Opinion
1 Div. 56.
December 19, 1918.
Appeal from Circuit Court, Clarke County; Ben D. Turner, Judge.
T. J. Bedsole, of Grove Hill, for appellant.
Q. W. Tucker, of Grove Hill, for appellee.
The unmistakable theory of the original bill was to avail of the statutory system for the "quieting of titles." Code, § 5443 et seq. The demurrer, overruled below, took the objection that the bill was defective in the particular that it omitted to call upon the respondent "to set forth and specify his title, claim, interest, or incumbrance," as provided by Code, § 5444, wherein the essential contents of such a bill is defined. This bill only called upon the respondent to set forth and specify his title to the land in question. The objection taken by the demurrer was due to be sustained under the immediately apt authority of Weaver v. Eaton, 139 Ala. 247, 35 So. 647. The doctrine and reasoning of this decision has been since accepted in Fowler v. Ala. Iron Co., 154 Ala. 497, 500, 45 So. 635; Espey v. Lewis, 152 Ala. 670, 44 So. 1043. It is unnecessary to cumber the books with a reiteration of the considerations that required the conclusion attained in Weaver v. Eaton, supra.

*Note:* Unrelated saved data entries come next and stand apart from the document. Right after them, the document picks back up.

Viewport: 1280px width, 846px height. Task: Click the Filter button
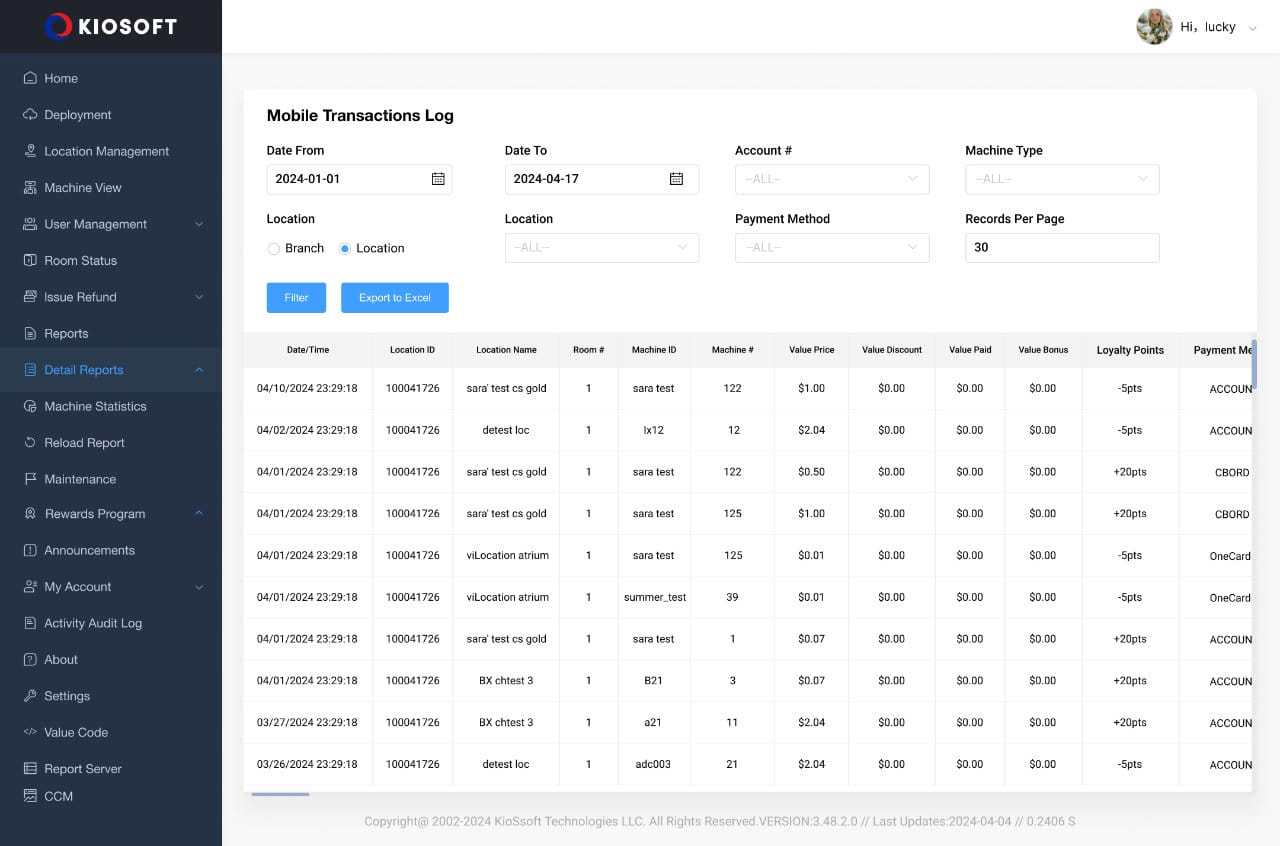(x=296, y=298)
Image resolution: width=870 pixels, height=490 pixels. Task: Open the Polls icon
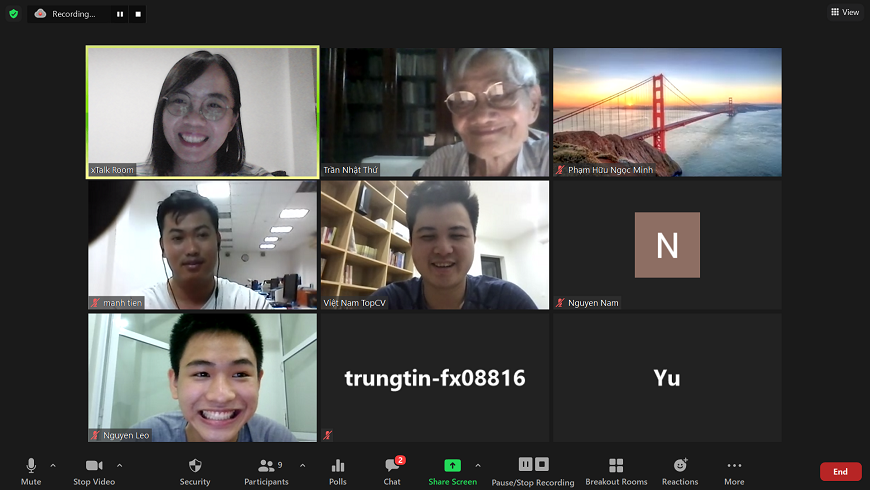338,466
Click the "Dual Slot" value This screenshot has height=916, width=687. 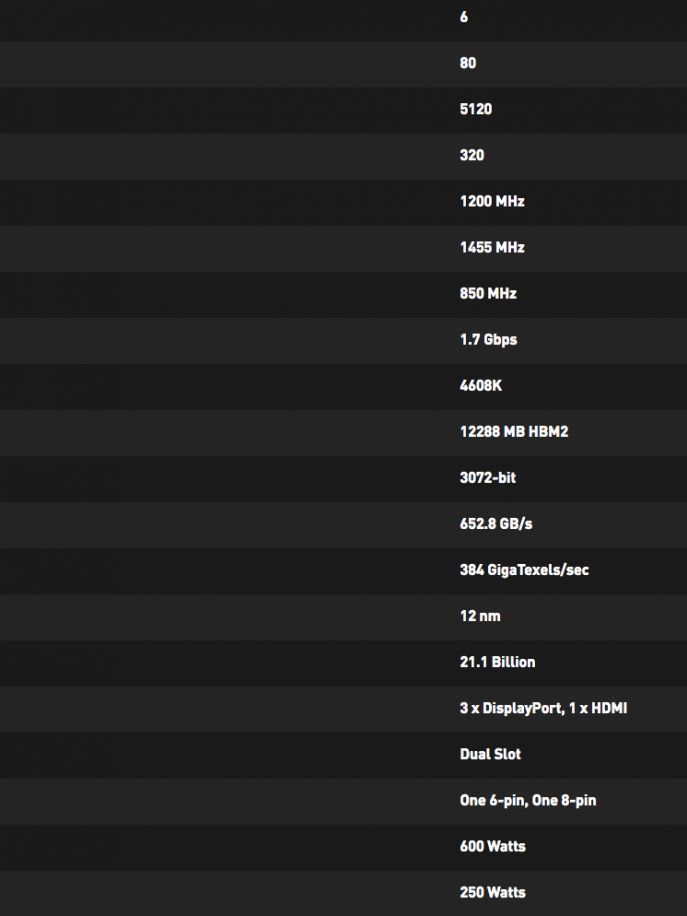click(x=490, y=753)
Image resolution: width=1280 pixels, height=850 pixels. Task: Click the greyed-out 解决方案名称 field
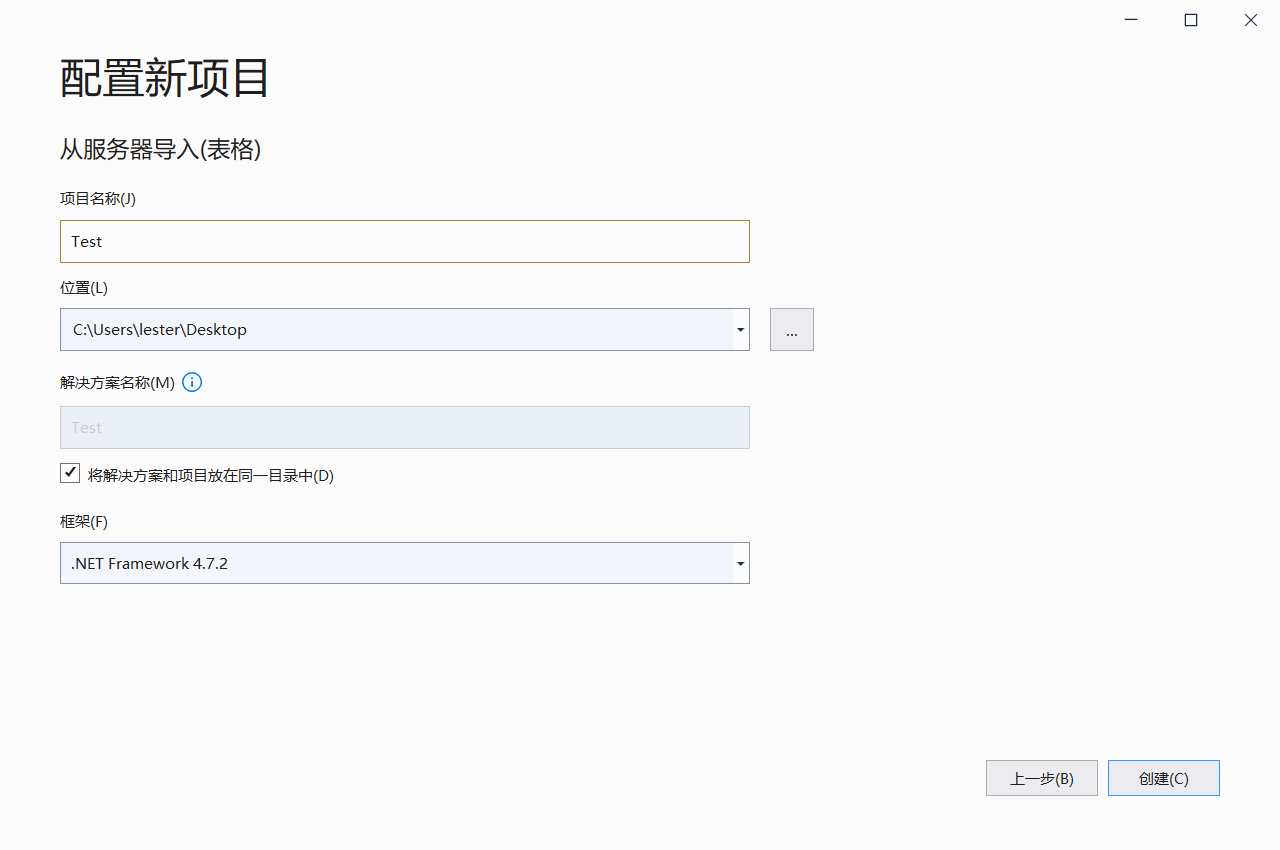point(405,427)
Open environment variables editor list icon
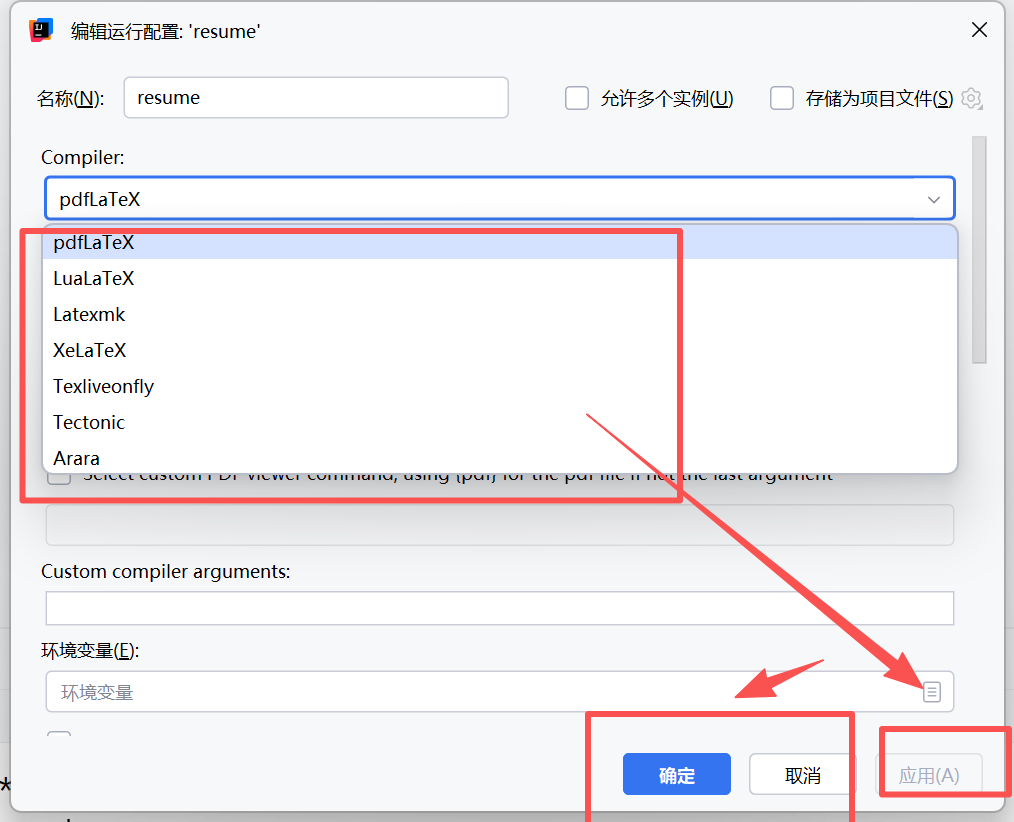 932,692
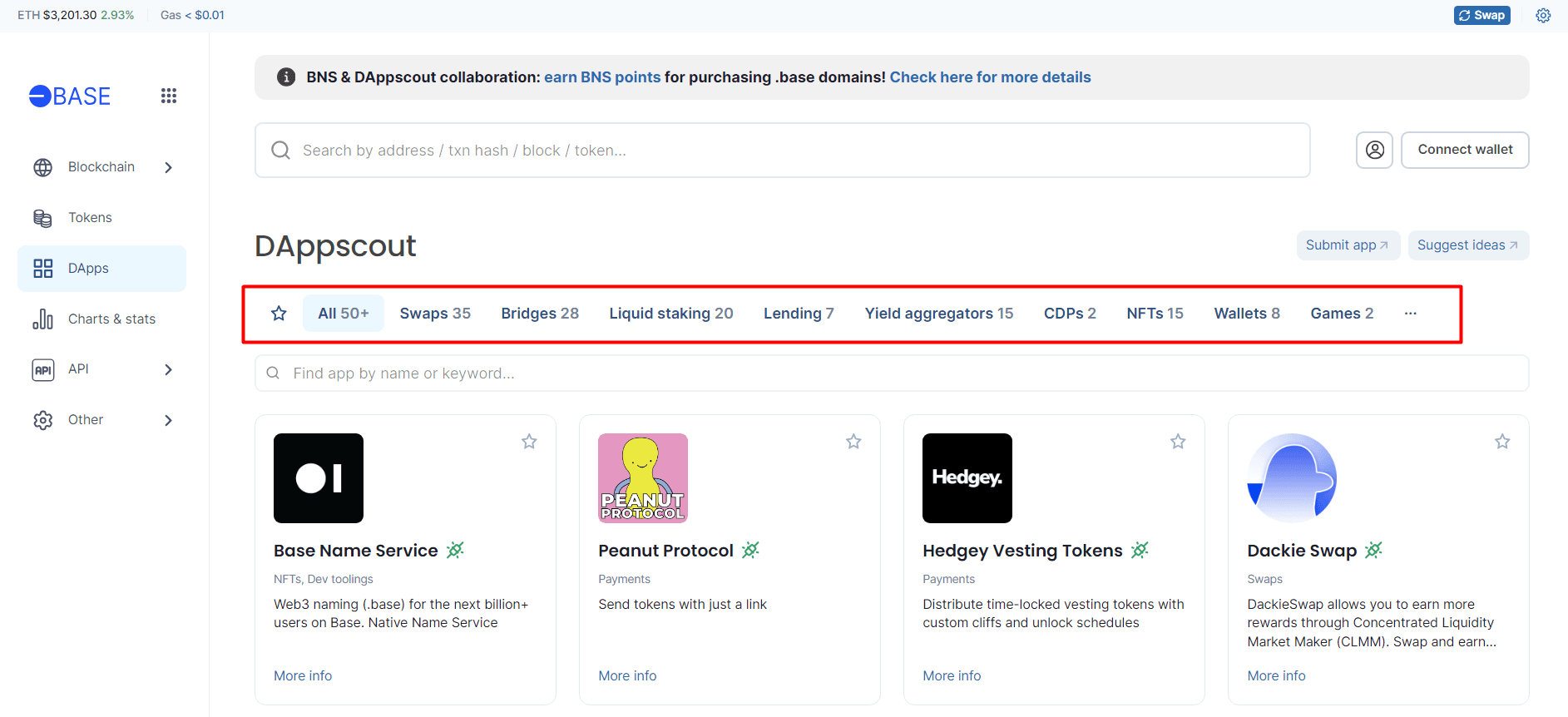Favorite Dackie Swap with star

tap(1502, 442)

It is suggested that the term "title," employed in the present bill, should be read in a broad sense, and, when so interpreted, it comprehends "incumbrance," within Code, § 5444, referred to above. Aside from the fact that the statute (section 5444), in particularly defining the contents of the bill, implies a recognition of the usual distinction between title and incumbrance, the familiar rule that on hearing on demurrer the pleading must be construed most strongly against the pleader forbids the liberal reading of the term "title" so as to include an "incumbrance" upon real estate.
The decree is reversed, and the cause is remanded.
Reversed and remanded.
ANDERSON, C. J., and SAYRE and GARDNER, JJ., concur.